[REQUIRED WORK]: Extract, word for word, each line from the line holding "You are a computer-use" through the end of the records. Omit every picture.

[DATA SHOWN]:
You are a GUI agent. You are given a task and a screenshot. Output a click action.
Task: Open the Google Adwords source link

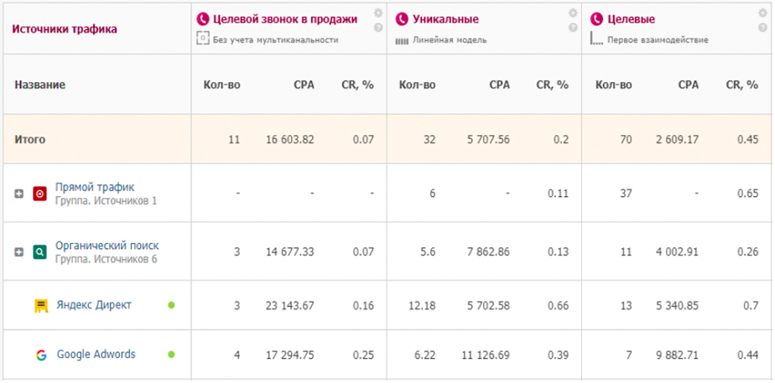tap(96, 355)
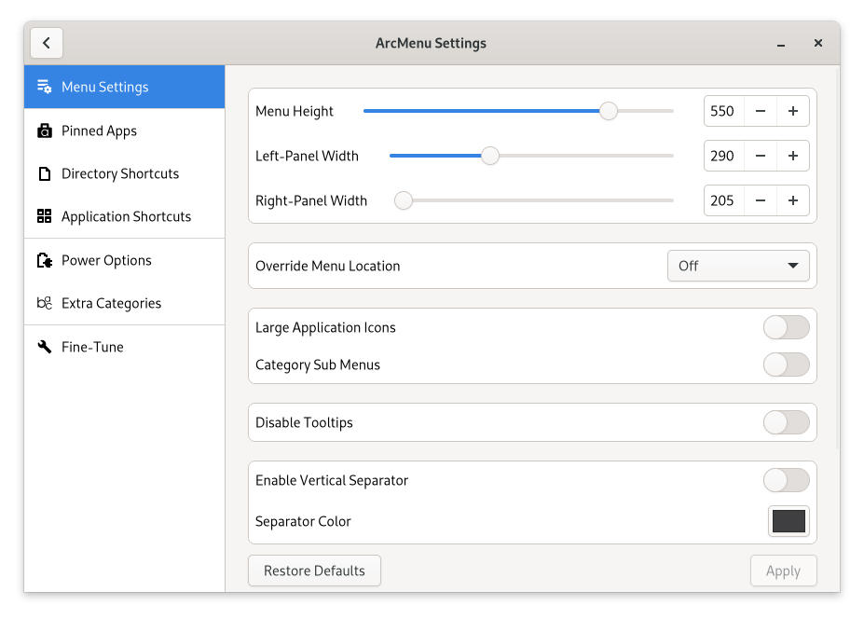Click the Power Options icon
Image resolution: width=864 pixels, height=619 pixels.
(x=44, y=260)
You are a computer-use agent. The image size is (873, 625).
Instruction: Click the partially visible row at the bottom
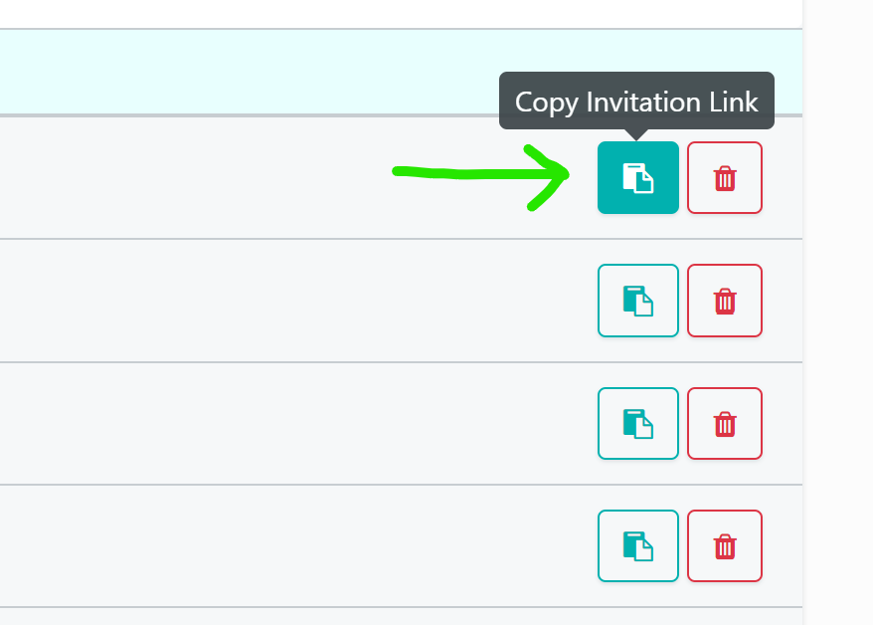(x=401, y=617)
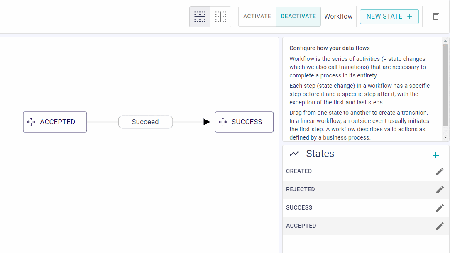Click scrollbar down arrow in help panel
450x253 pixels.
[445, 137]
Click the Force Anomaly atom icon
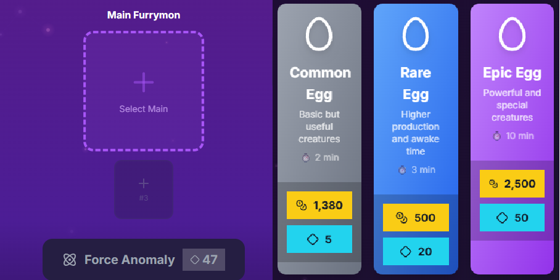Image resolution: width=560 pixels, height=280 pixels. tap(69, 260)
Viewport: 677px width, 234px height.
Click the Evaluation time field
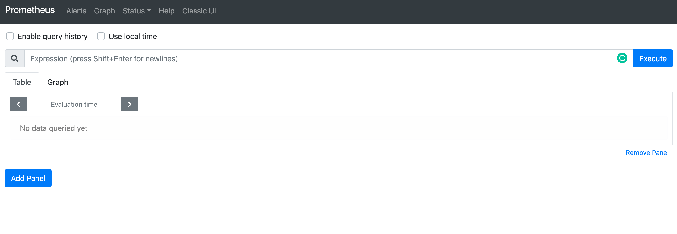tap(74, 104)
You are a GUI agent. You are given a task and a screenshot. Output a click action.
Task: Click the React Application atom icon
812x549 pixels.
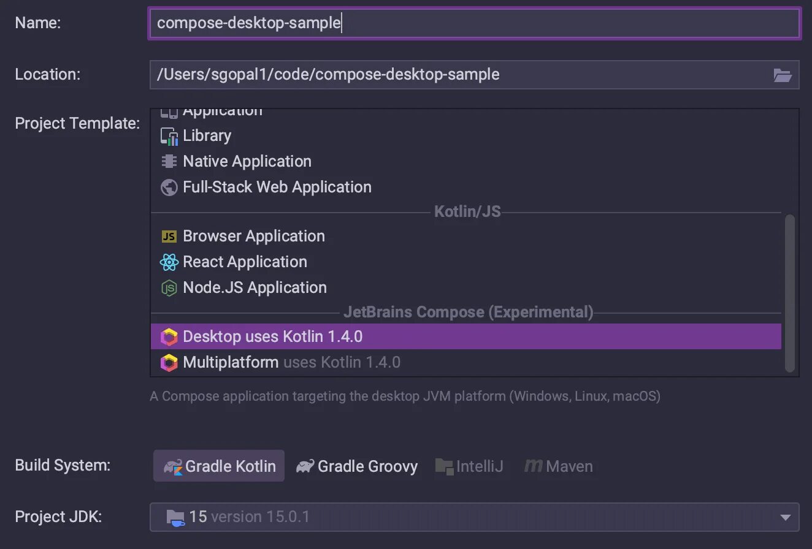click(169, 262)
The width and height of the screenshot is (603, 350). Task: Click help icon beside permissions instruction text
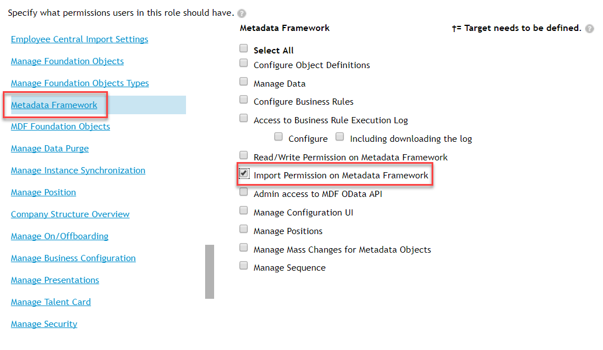242,14
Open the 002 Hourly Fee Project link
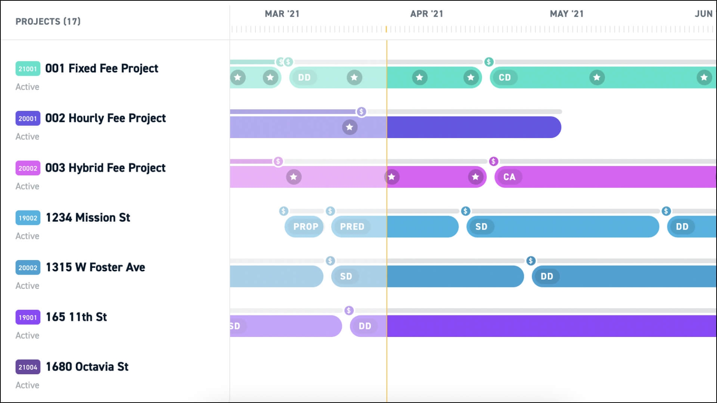 105,118
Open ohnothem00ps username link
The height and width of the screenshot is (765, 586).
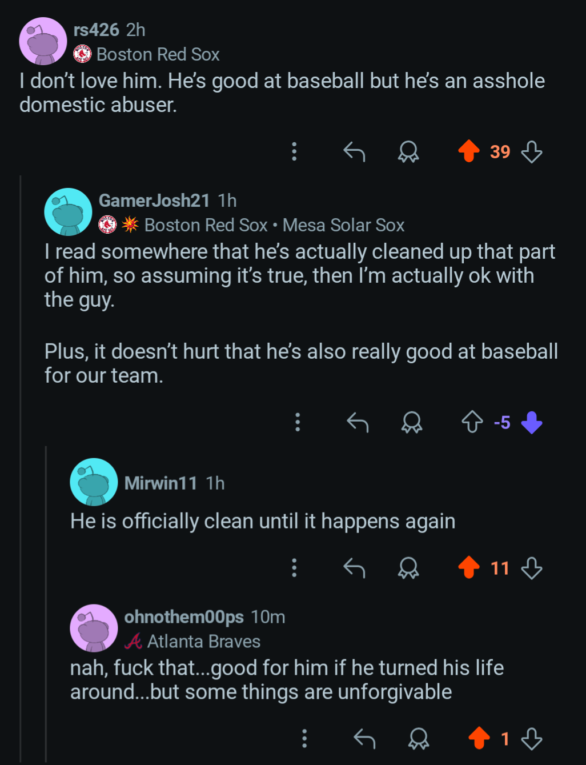click(x=183, y=617)
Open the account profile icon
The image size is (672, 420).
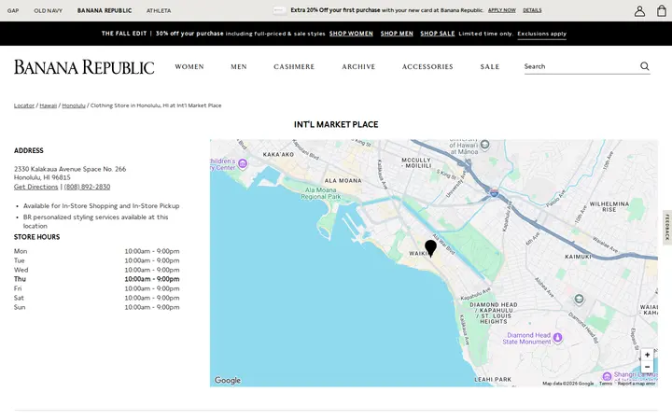click(x=639, y=11)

[COMPLETED TASK]:
You are a computer-use agent. The image size is (873, 625).
Instruction: Click the partially visible row at the bottom
(x=401, y=617)
Click scrollbar down arrow in help panel
450x253 pixels.
[445, 137]
Click the Force Anomaly atom icon
Image resolution: width=560 pixels, height=280 pixels. tap(69, 260)
Viewport: 677px width, 234px height.
Click the Evaluation time field
tap(74, 104)
You are a GUI agent. You are given a task and a screenshot. Output a click action.
Task: Click the React Application atom icon
812x549 pixels.
click(169, 262)
The width and height of the screenshot is (603, 350). Task: Click help icon beside permissions instruction text
242,14
Open the 002 Hourly Fee Project link
 105,118
Open ohnothem00ps username link
The height and width of the screenshot is (765, 586).
click(x=183, y=617)
Open the account profile icon
The image size is (672, 420).
click(x=639, y=11)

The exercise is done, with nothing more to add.